▶ **TO DO**:
1 - According to the article on AbbVie's Orilissa approval, when is Humira expected to face biosimilar competition in the US?
2 - Name every partner company that the article on AbbVie's Orilissa approval says AbbVie has worked with on a drug.
3 - From the article on AbbVie's Orilissa approval, write out everything from "Although this is" down to "US in 2023.".

AbbVie’s Orilissa gets FDA nod as Humira competition looms
AbbVie needs new drugs as its mega-blockbuster Humira won’t bring in billions forever – and after the embarrassing withdrawal of an MS drug earlier this year it has managed to get a substantial sales driver to market with the approval of endometriosis drug Orilissa (elagolix).
The FDA has approved Orilissa for management of moderate to severe pain associated with endometriosis – the first new drug in this indication for more than a decade.
Expected to be available in US retail pharmacies in early August, and the team of analysts at Evaluate Pharma has listed Orilissa as one of the top 10 potential launches in 2018, as measured by predicted sales in 2022.
The drug is also being developed to treat uterine fibroids and according to Evaluate, Orilissa could generate revenues of $1.21 billion in 2022.
Although this is insignificant compared with the $21 billion Humira is expected to generate at its peak, AbbVie is trying to put together a gang of drugs that it hopes will make up the sales when the world’s top-selling drug goes off patent.
Humira is expected to face biosimilar competition in Europe later this year, and in the US in 2023.
Cancer drugs Imbruvica (ibrutinib), and Venclexta (venetoclax) are already on the market through partnerships with Janssen and Roche respectively, as is AbbVie’s next-generation hepatitis C combination therapy, Mavyret (glecaprevir+pibrentasvir).
Its psoriasis drug risankizumab is under review with the FDA after strong phase 3 results and could be launched next year if things go well with the regulator.
And AbbVie’s rheumatoid arthritis pill upadacitiniub, also known as ABT-494, has succeeded in several late-stage studies and AbbVie plans filings in the second half of this year.
But it’s not all gone to plan – an antibody drug conjugate called rovalpituzumab tesirine, or Rova-T, threw up some disappointing results in small cell lung cancer in a phase 2 trial earlier this year.
This prompted AbbVie to abandon plans for an accelerated review of the drug, which up to that point had been forecast as a potential $5 billion blockbuster.
There are now serious doubts about the marketability of the Rova-T, as evidenced by the sudden drop in AbbVie’s share price after the trial results were announced.
And although AbbVie managed to get Zinbryta (daclizumab) on the market with partner Biogen for multiple sclerosis, earlier this year the companies withdrew it because of a risk of serious brain inflammation.

Saved entries

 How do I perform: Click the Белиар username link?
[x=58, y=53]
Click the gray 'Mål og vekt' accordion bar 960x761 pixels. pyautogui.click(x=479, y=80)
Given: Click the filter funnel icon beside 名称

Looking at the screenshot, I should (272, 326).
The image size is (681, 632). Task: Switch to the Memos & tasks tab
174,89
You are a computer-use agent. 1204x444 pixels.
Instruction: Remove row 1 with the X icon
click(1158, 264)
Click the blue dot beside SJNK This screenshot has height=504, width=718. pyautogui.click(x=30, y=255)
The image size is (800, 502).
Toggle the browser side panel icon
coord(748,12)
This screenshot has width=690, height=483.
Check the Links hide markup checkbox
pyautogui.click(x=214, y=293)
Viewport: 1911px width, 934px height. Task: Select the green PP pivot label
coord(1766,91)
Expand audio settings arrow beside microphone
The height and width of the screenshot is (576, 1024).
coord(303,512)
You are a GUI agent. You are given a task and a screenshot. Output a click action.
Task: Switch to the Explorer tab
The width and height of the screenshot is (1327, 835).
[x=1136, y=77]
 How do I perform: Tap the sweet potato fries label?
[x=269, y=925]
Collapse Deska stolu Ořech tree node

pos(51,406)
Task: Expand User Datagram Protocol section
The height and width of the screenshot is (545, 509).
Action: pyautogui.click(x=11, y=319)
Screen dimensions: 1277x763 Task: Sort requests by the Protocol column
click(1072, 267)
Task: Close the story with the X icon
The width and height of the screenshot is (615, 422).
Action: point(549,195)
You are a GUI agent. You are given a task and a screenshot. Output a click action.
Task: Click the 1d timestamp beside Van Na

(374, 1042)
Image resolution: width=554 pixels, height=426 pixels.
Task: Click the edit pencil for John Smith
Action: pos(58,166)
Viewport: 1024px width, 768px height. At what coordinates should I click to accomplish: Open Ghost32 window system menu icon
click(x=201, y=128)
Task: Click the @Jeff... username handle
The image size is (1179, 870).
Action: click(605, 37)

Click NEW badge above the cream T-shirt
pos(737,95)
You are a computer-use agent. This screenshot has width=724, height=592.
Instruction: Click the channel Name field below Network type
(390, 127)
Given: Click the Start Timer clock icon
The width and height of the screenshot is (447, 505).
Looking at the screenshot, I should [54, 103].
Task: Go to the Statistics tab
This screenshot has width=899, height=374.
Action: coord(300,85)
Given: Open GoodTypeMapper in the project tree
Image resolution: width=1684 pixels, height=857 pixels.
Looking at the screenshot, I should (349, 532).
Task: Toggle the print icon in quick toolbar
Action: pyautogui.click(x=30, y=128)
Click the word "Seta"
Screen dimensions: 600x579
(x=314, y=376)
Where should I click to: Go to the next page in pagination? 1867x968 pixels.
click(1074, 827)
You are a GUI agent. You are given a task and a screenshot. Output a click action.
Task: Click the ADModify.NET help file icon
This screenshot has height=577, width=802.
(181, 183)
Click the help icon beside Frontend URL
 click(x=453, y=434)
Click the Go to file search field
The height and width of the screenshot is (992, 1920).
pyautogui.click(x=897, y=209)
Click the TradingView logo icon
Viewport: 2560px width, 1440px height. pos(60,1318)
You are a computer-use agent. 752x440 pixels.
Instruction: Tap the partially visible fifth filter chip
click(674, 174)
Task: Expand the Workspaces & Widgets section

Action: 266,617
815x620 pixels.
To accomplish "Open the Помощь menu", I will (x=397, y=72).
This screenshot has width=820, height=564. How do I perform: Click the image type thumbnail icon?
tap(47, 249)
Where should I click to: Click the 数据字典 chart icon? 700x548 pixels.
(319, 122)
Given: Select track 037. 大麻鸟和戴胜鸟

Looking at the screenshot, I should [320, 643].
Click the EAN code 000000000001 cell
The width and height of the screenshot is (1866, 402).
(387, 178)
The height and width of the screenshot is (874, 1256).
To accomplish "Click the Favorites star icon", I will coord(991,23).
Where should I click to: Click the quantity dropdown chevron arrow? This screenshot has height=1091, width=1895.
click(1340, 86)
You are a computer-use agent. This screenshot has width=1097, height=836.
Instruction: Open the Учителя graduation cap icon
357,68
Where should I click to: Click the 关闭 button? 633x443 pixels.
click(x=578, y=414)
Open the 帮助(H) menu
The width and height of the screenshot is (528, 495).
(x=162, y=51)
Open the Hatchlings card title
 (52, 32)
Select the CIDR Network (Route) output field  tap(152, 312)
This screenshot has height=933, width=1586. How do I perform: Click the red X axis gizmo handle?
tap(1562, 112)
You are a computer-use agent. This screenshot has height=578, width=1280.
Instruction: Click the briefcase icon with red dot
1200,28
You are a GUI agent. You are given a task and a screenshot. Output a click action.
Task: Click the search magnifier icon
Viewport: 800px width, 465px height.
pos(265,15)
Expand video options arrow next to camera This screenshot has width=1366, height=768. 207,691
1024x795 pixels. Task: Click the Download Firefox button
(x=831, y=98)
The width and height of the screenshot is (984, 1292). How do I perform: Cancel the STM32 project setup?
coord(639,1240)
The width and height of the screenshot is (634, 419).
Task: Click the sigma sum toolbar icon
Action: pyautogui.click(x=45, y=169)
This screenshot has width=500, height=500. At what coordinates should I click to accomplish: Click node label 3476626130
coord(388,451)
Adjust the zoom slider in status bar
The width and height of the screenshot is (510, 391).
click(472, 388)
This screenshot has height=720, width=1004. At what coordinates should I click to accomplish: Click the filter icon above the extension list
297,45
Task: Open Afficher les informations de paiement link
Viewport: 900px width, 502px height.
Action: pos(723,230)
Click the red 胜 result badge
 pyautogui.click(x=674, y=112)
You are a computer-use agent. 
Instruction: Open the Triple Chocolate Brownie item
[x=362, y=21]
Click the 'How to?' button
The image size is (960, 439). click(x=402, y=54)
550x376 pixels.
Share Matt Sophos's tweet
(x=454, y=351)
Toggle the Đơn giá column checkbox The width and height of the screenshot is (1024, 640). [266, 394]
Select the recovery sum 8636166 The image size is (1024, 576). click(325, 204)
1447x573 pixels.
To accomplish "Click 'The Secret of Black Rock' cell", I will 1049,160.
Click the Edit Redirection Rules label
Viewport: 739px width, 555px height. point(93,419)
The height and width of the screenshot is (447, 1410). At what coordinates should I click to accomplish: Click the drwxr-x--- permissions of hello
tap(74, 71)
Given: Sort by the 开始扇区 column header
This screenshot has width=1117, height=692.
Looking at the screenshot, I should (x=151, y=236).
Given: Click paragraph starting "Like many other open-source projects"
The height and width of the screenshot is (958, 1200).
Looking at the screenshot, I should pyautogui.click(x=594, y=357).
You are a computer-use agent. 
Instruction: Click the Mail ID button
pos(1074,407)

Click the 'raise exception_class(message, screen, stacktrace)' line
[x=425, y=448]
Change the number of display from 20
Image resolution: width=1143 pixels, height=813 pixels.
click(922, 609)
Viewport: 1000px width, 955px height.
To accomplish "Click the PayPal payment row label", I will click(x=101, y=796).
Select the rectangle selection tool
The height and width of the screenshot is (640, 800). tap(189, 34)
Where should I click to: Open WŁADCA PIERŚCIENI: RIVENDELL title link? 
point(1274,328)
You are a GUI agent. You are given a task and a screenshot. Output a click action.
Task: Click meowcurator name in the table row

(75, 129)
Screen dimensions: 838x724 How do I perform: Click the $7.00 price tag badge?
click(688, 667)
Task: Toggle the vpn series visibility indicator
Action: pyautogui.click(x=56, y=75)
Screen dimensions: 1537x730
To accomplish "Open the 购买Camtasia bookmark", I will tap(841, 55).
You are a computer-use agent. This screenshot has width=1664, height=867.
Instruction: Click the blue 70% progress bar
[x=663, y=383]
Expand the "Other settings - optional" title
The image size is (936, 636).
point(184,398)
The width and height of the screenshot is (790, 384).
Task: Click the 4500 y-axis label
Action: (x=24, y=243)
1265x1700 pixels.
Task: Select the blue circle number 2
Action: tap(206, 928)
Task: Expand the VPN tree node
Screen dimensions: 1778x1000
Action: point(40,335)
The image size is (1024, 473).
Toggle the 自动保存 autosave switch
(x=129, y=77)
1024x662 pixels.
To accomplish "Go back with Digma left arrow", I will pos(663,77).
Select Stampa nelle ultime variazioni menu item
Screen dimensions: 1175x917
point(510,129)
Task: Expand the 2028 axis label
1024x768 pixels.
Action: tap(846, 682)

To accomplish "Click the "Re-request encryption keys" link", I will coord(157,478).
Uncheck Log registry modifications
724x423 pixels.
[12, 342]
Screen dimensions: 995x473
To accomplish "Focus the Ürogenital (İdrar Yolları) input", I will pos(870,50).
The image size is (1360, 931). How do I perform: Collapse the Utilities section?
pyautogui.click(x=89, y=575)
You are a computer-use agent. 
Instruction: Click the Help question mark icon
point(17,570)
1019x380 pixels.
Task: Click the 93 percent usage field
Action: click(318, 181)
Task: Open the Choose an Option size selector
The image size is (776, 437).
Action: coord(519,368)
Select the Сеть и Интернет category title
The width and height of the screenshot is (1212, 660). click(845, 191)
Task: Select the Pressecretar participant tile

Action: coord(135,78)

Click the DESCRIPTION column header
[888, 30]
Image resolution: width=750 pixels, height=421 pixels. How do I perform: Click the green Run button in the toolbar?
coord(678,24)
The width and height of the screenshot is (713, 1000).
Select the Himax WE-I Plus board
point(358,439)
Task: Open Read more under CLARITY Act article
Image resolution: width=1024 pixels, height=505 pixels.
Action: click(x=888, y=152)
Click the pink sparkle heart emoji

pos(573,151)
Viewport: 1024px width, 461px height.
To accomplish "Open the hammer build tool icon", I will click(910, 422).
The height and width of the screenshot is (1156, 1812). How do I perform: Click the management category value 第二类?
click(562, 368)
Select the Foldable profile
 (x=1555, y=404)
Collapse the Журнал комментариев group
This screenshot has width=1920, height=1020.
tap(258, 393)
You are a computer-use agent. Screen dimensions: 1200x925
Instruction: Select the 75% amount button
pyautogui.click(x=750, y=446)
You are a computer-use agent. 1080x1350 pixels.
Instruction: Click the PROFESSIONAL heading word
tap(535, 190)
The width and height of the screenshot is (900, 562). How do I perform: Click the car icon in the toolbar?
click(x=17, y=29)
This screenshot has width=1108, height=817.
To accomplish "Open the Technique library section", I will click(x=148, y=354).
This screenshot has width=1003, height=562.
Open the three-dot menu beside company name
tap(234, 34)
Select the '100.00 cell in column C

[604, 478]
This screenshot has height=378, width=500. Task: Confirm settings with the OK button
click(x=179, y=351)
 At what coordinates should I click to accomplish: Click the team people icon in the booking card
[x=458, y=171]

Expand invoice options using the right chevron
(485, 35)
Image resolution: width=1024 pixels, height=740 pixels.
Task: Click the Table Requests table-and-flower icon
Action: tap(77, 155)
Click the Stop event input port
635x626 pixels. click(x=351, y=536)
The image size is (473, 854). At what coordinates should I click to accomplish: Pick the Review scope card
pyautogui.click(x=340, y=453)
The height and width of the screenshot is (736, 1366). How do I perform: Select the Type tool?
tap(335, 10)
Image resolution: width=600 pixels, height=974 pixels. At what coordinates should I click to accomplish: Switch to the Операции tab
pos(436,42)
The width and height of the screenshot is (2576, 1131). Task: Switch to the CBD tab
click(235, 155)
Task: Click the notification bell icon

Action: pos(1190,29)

▶ **LIST OF ANSWERS**:
1 - In 2023.

2 - Janssen, Roche and Biogen.

3 -
Although this is insignificant compared with the $21 billion Humira is expected to generate at its peak, AbbVie is trying to put together a gang of drugs that it hopes will make up the sales when the world’s top-selling drug goes off patent.
Humira is expected to face biosimilar competition in Europe later this year, and in the US in 2023.